Senior negotiator Connor Pritchett was so drunk he could not remember smashing a lift’s control panel, fire doors and entrances to three flats in a former textile mill.
He was ordered to pay the £1,000 excess on the insurance policy covering the complex. Pritchett, 23, of Sunningdale Avenue, Kirk Hallam admitted damaging property valued at £12,933.
Deputy District Judge Vee Monro told him: “You would not be best pleased if someone attacked your property in that way. It is ironic you have done this to a similar property.”
Pritchett, who works for a lettings agency, told her: “I am passionate about it. I understand what I have done and really this is emotional for me.” He was ordered to do 180 hours community work.

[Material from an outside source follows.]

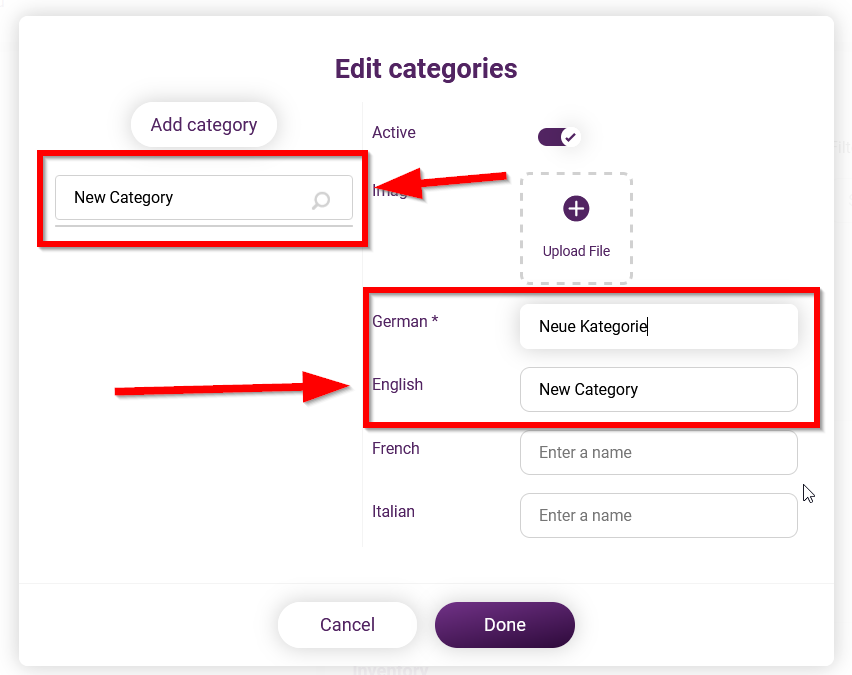The image size is (852, 675).
Task: Click the Add category button
Action: tap(204, 124)
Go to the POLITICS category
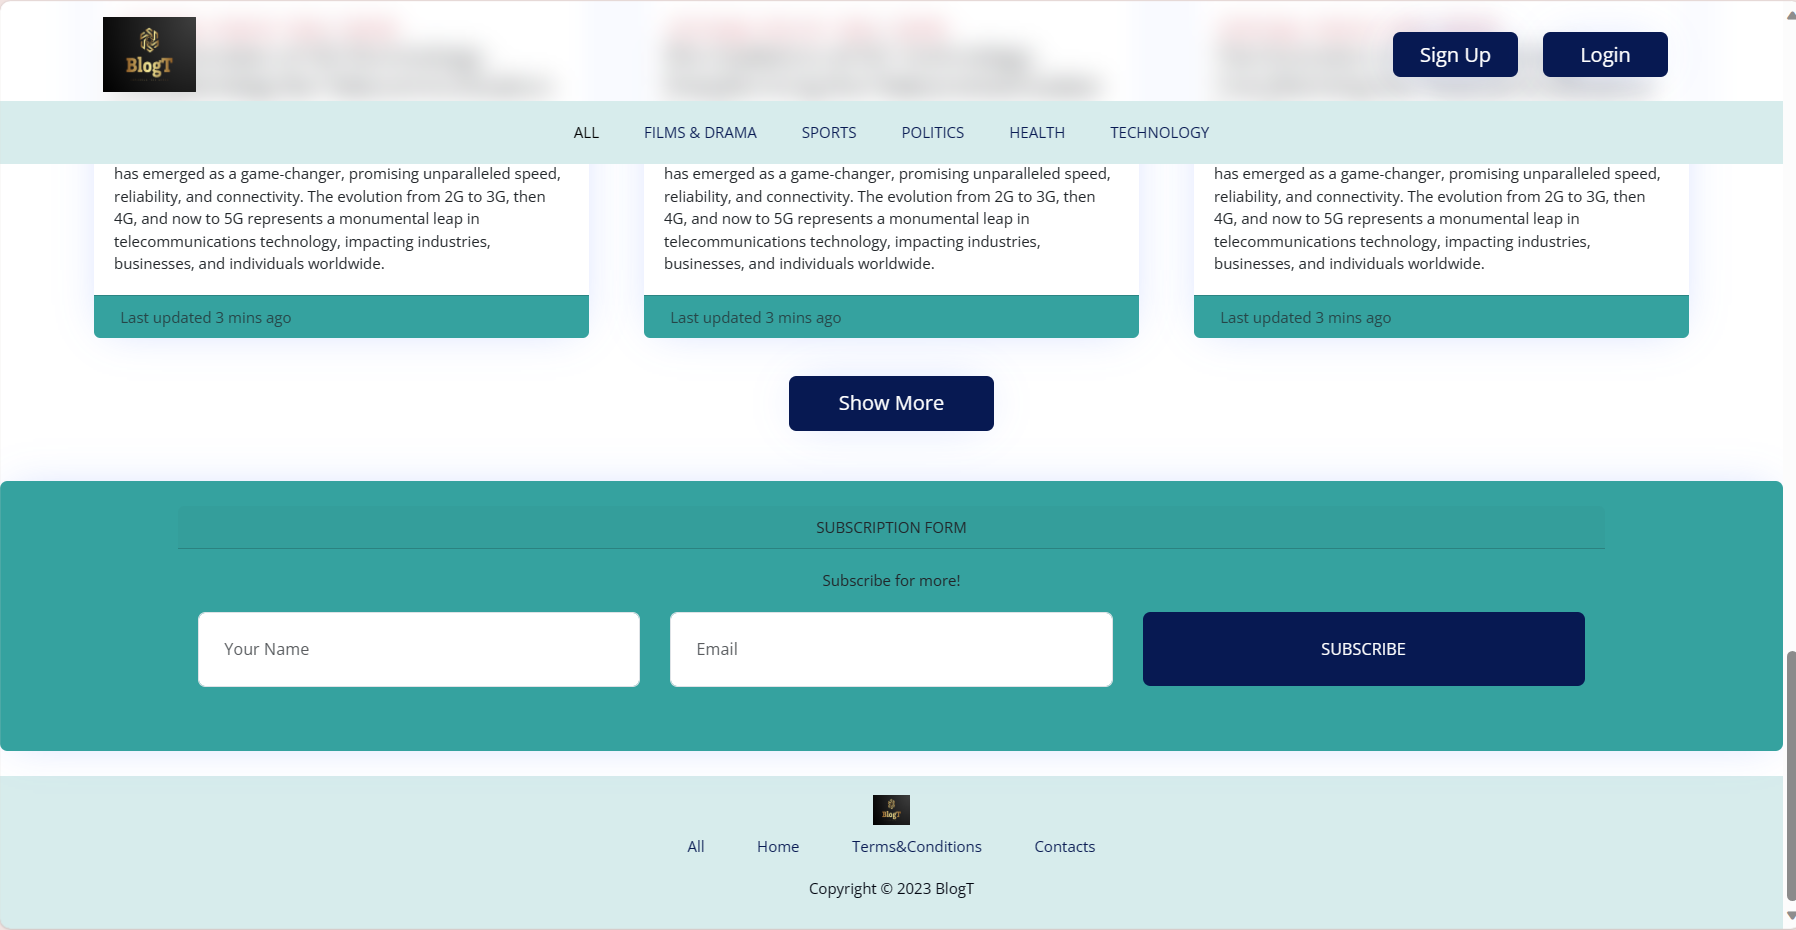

Details of the case were given at the magistrates’ court in Nottingham after damage to the Hicking building on Queen’s Road in the city on December 12.
Using a metal bar, he smashed a control panel inside a lift, damaged fire doors and entrances to three flats, said Dilaor Miah, prosecuting.
“He set off the fire alarm. The fire brigade and the police attended and the defendant was still inside the flat complex. He still had a metal pole.
“He got into the residential flat complex having been ejected by door staff at Hooters, which is next door. He said that he had started drinking at mid-day and consumed ten pints of lager before he lost his memory.
“He was at Hooters around 9.30pm but doesn’t recall being ejected or the reason he entered the flats complex. He accepts full responsibility for the damage but has no recollection of his actions,” added Mr Miah.
Paul Wright, mitigating, said Pritchett had already sought help from an alcohol advisory service in Derbyshire and accepted he risked jail.
“On that night, he had been out with friends celebrating his birthday. He had huge quantities. He self-referred for help as a consequence of this incident and it shows how remorseful he is.
“He has struggled to come to terms with the events and since then he has been a changed man in terms of his behaviour. The events of the night before hit him in the morning.
“The silver lining is that he has learnt a lot about himself,” added Mr Wright.
Pritchett must also pay £85 prosecution costs and clear the court bill at £100 monthly.